Section 5.3 of -07 states:

"While it is recommended that implementations avoid reuse of ML-KEM keypairs to ensure forward secrecy, implementations that do reuse MUST ensure that the number of reuses abides by bounds in [FIPS203] or subsequent security analyses of ML-KEM."

This language has two concrete problems.

First, FIPS 203 does not define a reuse bound. FIPS 203 specifies the ML-KEM algorithm; for usage guidance, it explicitly directs implementers to SP 800-227. SP 800-227 is normatively cited in -07 as [NIST-SP-800-227]. Section 5.3's invocation of "bounds in [FIPS203]" attributes guidance to a document that does not contain it. This is a factual error in normative text, verifiable by anyone who reads the cited document.

Second, SP 800-227 (September 2025) states:

"If an application uses an ephemeral key pair, the key pair shall be used for only one execution of key-establishment via a KEM and shall be destroyed as soon as possible after its use."

SP 800-227 distinguishes sharply between ephemeral keys, which are single-use and must be destroyed, and static keys, which are reusable but subject to additional authentication and key management requirements including proof of possession. The draft simultaneously recommends against reuse and permits it, with a MUST qualifier pointing to a bound that does not exist in the cited document. The result is a normative contradiction that implementers cannot resolve by reading the documents cited.

The security consequences of key reuse in deployed TLS go beyond the IND-CCA property of ML-KEM in isolation. IND-CCA is a primitive-level property; it does not guarantee forward secrecy, resistance to traffic analysis based on linkability of reused encapsulation keys, or compliance with SP 800-227's additional requirements for static-key deployments. The draft addresses none of these protocol-level concerns.

__Material shown__
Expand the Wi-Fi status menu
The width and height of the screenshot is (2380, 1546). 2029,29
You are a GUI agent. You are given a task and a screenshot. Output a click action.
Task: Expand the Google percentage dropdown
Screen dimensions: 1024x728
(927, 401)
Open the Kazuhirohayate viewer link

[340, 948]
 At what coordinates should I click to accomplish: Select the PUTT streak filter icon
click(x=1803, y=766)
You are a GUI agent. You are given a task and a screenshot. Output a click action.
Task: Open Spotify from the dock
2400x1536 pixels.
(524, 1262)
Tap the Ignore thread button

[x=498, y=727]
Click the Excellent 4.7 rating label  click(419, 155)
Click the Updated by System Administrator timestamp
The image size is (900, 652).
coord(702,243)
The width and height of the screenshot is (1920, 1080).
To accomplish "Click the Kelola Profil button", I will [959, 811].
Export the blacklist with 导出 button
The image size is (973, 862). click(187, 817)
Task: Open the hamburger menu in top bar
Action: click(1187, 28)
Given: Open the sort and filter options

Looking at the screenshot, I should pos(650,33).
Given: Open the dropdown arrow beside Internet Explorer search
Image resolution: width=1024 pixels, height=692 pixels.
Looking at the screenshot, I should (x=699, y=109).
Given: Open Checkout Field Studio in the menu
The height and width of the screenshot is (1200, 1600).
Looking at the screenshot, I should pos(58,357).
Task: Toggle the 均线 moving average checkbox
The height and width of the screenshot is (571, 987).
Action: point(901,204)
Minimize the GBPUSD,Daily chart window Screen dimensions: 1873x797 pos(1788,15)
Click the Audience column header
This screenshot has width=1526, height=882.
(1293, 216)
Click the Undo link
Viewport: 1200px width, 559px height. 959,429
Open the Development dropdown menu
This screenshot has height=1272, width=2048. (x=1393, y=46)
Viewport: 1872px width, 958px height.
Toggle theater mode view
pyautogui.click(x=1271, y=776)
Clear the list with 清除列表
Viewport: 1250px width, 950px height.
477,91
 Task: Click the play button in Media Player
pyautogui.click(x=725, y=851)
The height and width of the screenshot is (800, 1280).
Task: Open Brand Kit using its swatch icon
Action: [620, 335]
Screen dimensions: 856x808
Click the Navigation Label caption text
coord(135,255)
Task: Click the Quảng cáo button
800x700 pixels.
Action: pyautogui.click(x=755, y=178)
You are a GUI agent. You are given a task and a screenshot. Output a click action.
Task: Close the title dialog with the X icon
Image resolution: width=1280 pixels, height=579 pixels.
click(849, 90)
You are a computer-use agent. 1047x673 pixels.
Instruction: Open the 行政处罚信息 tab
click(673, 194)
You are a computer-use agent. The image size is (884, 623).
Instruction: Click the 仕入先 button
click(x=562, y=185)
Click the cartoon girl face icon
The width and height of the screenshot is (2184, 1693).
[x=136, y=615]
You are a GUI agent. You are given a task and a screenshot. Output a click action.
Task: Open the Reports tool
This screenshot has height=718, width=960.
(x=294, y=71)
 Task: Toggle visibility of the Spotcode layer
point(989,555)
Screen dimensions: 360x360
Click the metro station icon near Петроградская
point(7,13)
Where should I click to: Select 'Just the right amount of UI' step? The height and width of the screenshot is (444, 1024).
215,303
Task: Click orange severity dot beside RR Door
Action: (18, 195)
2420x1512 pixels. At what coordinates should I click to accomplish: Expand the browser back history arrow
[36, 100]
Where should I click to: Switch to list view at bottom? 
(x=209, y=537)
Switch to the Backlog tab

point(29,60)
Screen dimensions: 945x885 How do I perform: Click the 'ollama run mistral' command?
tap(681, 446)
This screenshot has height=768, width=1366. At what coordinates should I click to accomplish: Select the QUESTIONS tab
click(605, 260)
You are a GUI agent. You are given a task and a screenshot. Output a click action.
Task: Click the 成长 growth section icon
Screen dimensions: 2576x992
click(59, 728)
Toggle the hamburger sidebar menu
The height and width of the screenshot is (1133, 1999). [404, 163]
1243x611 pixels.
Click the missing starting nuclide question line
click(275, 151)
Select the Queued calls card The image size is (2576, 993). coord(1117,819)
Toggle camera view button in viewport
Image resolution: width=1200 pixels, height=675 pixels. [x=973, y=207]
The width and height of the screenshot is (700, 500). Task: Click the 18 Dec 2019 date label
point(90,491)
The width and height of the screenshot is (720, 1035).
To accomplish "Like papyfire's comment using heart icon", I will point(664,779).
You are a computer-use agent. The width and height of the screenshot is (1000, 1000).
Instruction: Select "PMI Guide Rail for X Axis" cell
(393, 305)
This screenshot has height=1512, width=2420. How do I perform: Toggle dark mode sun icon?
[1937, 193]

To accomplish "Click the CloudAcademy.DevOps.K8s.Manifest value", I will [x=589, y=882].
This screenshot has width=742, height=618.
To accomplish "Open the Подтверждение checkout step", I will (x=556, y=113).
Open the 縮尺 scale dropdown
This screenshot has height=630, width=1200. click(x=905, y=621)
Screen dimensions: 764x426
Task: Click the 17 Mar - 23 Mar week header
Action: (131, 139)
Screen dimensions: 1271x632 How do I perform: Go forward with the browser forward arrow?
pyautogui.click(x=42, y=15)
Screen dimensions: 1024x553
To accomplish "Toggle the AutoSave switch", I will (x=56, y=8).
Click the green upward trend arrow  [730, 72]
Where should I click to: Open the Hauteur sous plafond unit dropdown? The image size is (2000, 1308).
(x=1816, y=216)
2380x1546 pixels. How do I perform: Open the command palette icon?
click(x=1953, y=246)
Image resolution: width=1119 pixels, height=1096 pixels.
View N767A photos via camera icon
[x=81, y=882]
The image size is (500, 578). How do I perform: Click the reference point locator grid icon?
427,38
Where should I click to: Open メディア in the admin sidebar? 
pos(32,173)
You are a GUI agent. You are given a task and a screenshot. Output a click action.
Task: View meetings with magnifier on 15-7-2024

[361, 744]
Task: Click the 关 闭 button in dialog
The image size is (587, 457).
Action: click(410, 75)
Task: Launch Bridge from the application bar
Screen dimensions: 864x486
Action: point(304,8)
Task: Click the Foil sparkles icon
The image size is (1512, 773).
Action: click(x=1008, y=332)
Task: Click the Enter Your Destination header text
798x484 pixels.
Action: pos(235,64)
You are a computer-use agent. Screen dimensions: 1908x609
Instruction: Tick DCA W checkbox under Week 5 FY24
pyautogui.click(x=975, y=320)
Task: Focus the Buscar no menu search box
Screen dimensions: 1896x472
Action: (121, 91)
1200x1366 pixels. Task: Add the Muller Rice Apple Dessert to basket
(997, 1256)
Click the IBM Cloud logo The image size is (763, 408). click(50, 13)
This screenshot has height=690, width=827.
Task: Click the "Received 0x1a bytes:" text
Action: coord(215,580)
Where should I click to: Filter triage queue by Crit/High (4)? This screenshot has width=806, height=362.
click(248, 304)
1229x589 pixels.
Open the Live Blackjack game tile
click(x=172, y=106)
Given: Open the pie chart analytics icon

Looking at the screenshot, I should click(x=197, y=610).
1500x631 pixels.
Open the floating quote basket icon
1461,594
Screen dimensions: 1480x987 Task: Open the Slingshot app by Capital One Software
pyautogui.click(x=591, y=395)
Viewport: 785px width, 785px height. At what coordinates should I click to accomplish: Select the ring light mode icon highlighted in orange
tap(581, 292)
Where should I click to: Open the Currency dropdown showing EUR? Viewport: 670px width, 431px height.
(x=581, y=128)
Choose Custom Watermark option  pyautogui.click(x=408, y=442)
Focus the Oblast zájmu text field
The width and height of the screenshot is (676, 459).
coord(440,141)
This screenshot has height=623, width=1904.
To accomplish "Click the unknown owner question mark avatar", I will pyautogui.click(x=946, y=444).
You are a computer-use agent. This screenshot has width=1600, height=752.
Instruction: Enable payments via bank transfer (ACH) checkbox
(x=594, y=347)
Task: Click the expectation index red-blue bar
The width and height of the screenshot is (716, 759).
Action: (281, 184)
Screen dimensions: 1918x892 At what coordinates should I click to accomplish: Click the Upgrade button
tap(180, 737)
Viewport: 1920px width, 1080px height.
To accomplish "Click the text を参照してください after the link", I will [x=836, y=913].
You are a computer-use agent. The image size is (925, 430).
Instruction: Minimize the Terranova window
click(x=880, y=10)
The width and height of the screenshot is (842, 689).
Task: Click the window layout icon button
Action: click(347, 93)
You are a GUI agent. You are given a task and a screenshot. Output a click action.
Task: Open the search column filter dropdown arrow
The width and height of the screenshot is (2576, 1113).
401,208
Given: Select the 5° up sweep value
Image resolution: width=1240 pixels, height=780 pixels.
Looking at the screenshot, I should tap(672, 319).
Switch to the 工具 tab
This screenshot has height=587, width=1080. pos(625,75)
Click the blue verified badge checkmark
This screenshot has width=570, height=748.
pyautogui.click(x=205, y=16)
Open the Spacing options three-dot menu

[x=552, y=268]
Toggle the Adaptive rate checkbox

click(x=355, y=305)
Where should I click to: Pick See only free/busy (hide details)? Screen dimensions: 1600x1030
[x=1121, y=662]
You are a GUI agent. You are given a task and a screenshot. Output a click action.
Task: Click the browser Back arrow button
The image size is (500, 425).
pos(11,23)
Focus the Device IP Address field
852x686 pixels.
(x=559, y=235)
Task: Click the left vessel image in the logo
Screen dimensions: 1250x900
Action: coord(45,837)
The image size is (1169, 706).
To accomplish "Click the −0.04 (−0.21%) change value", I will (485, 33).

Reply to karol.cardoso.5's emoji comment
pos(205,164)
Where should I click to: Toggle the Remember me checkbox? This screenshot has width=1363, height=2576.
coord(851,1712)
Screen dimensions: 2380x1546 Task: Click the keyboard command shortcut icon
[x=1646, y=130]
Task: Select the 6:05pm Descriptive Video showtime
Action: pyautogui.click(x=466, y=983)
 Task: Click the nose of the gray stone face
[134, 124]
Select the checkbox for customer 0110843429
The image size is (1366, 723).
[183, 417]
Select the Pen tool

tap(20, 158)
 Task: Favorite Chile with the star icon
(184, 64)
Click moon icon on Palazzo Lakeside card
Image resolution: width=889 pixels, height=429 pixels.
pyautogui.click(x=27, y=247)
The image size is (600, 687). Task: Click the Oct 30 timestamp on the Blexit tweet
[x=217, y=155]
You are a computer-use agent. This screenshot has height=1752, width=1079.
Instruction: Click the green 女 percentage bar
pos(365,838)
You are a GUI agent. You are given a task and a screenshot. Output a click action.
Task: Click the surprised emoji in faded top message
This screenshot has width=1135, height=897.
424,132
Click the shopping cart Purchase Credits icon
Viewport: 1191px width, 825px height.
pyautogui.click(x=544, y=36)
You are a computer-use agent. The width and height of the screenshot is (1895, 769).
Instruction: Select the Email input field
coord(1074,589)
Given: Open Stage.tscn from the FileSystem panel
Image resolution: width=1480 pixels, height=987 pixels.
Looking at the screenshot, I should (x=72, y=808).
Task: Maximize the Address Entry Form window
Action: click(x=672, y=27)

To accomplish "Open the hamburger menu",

__Short problem 1__
Repeat the passage on ML-KEM key reuse starting at "Second, SP 800-227" and ending at "the documents cited.", swapping "destroyed" for "erased".
__Short problem 2__
According to the passage on ML-KEM key reuse, which document does FIPS 203 point implementers to for usage guidance?

__Exercise result 1__
Second, SP 800-227 (September 2025) states:

"If an application uses an ephemeral key pair, the key pair shall be used for only one execution of key-establishment via a KEM and shall be erased as soon as possible after its use."

SP 800-227 distinguishes sharply between ephemeral keys, which are single-use and must be erased, and static keys, which are reusable but subject to additional authentication and key management requirements including proof of possession. The draft simultaneously recommends against reuse and permits it, with a MUST qualifier pointing to a bound that does not exist in the cited document. The result is a normative contradiction that implementers cannot resolve by reading the documents cited.

__Exercise result 2__
SP 800-227